Joining us for a roundtable with Arizona business leaders were former Mexico President Vicente Fox and former Costa Rica president Laura Chinchilla.
Both are groundbreakers. President Fox was the first opposition party member to ascend to the presidency after over 70 years of one-party rule in Mexico, while President Chinchilla was the first woman to be elected to her country’s highest office.
The visit to Arizona was made possible by the work of Peoria City Councilman Tony Rivero. Tony is poised to win a seat in the state House in November, and we couldn’t ask for a better advocate for a cross-border relationship with our neighbors that is characterized by prosperity and friendship.
Today’s conversation was particularly gratifying for me as I’ve had the opportunity to travel for work and pleasure in both countries.

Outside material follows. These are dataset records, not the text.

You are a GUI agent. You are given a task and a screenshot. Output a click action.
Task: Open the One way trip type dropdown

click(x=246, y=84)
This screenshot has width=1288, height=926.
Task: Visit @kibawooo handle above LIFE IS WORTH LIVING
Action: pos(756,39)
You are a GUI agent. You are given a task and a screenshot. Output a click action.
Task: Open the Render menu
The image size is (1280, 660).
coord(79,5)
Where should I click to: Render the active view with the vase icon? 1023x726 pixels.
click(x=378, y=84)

Thanks to leaders like state House Speaker Andy Tobin, I’ve been part of delegations to Mexico City and Guadalajara and we’re poised to open a new trade office in the capital, and I agree wholeheartedly with President Fox when he compared a trip to Costa Rica “like going to heaven.”

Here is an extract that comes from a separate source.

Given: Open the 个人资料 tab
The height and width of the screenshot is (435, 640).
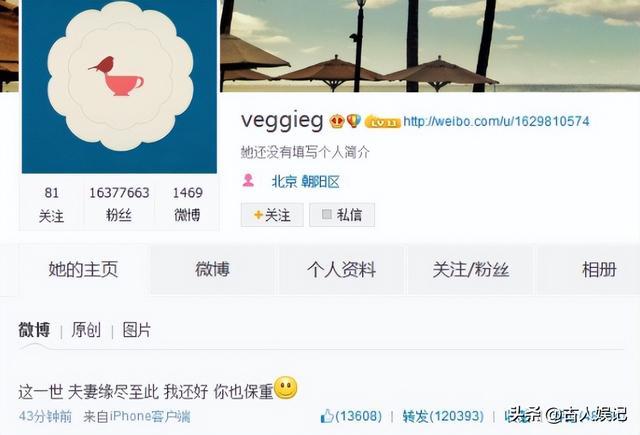Looking at the screenshot, I should [342, 270].
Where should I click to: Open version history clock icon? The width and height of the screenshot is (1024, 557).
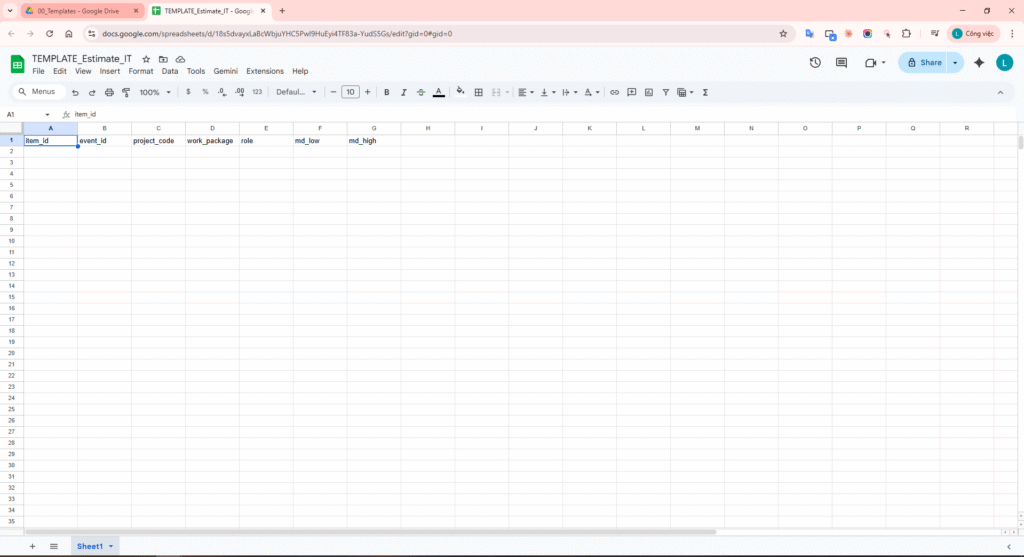pyautogui.click(x=815, y=62)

Here are some broad stroke takeaways from what proved to be an extremely enlightening discussion.
We win with trade. President Fox kicked off his remarks by reminding our group that we’re marking the 20th anniversary of the North American Free Trade Agreement, a transformational pact between the U.S., Mexico and Canada that opened up new markets in the continent and benefited consumers through increased competition on store shelves.
President Chinchilla pointed out that her country and region benefited from CAFTA, the Central American Free Trade Agreement. She made clear that her country’s embrace of free trade was the result of a stark choice: either export products, or export your people. Costa Rica wisely chose the former and, as a result, is now home to global manufacturers like Intel and the jobs that come with them.
Build bridges to opportunity and prosperity. President Fox used the allusion of bridge building when describing his hope for the U.S.-Mexico binational relationship. He’s right. Our state’s proximity to Mexico is an enormously positive attribute and one that we should embrace and promote.
Consider the potential for increased tourism between Arizona and Sonora and the rest of Mexico. In a roundtable last month with business leaders in the Show Low area, a representative of the Pinetop-Lakeside Chamber of Commerce shared with me that every ski season the parking lots of her community are packed with cars sporting Sonora license plates. Those license plates mean big bucks.
The Maricopa Association of Governments, currently chaired by Youngtown Mayor Michael LeVault, is leading the charge to increase Mexican tourism by expanding the border travel zone from the current 75 miles to a zone that encompasses the entire state. Under current regulations, Mexican nationals entering at a land port and seeking to travel beyond Tucson must obtain additional documentation at an additional expense, despite the fact that these travelers, by virtue of possessing a valid Border Crossing Card, have already been vetted by State Department personnel at a U.S. consulate in Mexico. The extra cost and hassle creates a disincentive to explore the rest of what our state has to offer.
A simple administrative reform can open the whole state to increased Mexican tourism; it’s a change we should embrace.
These are the good guys. President Chinchilla spoke of the increased democratization of Latin America over the past decade. President Fox spoke of his optimism that reforms in Mexico’s energy sector will reduce corruption in the legacy state-owned oil company, Pemex.
The expansion of the rule of law, as President Chinchilla articulated, increased transparency and predictability, which is better for attracting business and better for the citizenry.
Not all of Latin America is so pro-democracy, though. In places like Cuba, Venezuela and Bolivia, there are powerful members of the political class who don’t embrace the same vision Presidents Fox and Chinchilla described and are hostile to U.S. interests and those of our friends. The U.S. should not only be thankful for leaders like the two who spoke at the Chamber today, but should seek ways to strengthen our friendships whenever possible.